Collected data
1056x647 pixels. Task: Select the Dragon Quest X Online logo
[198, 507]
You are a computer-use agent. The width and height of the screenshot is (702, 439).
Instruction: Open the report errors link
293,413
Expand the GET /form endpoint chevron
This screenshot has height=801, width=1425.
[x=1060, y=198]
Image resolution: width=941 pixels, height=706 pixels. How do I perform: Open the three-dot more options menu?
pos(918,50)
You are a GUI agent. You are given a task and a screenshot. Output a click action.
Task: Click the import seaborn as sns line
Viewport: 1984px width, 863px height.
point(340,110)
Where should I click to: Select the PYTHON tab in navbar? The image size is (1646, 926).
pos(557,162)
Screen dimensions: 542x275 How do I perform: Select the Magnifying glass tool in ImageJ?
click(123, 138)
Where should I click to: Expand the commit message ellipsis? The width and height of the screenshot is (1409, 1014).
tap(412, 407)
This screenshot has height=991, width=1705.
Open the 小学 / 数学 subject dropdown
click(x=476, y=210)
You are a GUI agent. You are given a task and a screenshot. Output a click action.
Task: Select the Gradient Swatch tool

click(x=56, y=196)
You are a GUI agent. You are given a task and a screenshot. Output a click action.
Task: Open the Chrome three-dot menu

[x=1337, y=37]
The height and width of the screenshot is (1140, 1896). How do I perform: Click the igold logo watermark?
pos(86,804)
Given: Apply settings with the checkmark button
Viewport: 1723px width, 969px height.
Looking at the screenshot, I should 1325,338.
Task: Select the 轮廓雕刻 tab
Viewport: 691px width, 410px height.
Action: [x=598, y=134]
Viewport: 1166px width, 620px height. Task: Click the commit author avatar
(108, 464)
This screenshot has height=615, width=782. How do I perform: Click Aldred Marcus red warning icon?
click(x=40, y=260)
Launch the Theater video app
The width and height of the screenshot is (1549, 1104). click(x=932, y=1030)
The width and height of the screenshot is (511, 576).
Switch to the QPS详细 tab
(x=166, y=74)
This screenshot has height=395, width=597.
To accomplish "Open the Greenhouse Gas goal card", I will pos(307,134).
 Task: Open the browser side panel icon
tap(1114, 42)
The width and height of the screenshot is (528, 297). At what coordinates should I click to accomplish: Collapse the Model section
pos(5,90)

What you should do
Output the records in full. Keep every character as it is.

Answer to the exercise
1056x647 pixels. Task: Select the Dragon Quest X Online logo
[198, 507]
You are a computer-use agent. The width and height of the screenshot is (702, 439).
Instruction: Open the report errors link
293,413
Expand the GET /form endpoint chevron
This screenshot has height=801, width=1425.
[x=1060, y=198]
Image resolution: width=941 pixels, height=706 pixels. How do I perform: Open the three-dot more options menu?
pos(918,50)
You are a GUI agent. You are given a task and a screenshot. Output a click action.
Task: Click the import seaborn as sns line
Viewport: 1984px width, 863px height.
point(340,110)
Where should I click to: Select the PYTHON tab in navbar? The image size is (1646, 926).
pos(557,162)
Screen dimensions: 542x275 How do I perform: Select the Magnifying glass tool in ImageJ?
click(123, 138)
Where should I click to: Expand the commit message ellipsis? The width and height of the screenshot is (1409, 1014).
tap(412, 407)
This screenshot has height=991, width=1705.
Open the 小学 / 数学 subject dropdown
click(x=476, y=210)
You are a GUI agent. You are given a task and a screenshot. Output a click action.
Task: Select the Gradient Swatch tool

click(x=56, y=196)
You are a GUI agent. You are given a task and a screenshot. Output a click action.
Task: Open the Chrome three-dot menu

[x=1337, y=37]
The height and width of the screenshot is (1140, 1896). How do I perform: Click the igold logo watermark?
pos(86,804)
Given: Apply settings with the checkmark button
Viewport: 1723px width, 969px height.
Looking at the screenshot, I should 1325,338.
Task: Select the 轮廓雕刻 tab
Viewport: 691px width, 410px height.
Action: [x=598, y=134]
Viewport: 1166px width, 620px height. Task: Click the commit author avatar
(108, 464)
This screenshot has height=615, width=782. How do I perform: Click Aldred Marcus red warning icon?
click(x=40, y=260)
Launch the Theater video app
The width and height of the screenshot is (1549, 1104). click(x=932, y=1030)
The width and height of the screenshot is (511, 576).
Switch to the QPS详细 tab
(x=166, y=74)
This screenshot has height=395, width=597.
To accomplish "Open the Greenhouse Gas goal card", I will pos(307,134).
 Task: Open the browser side panel icon
tap(1114, 42)
The width and height of the screenshot is (528, 297). At what coordinates should I click to accomplish: Collapse the Model section
pos(5,90)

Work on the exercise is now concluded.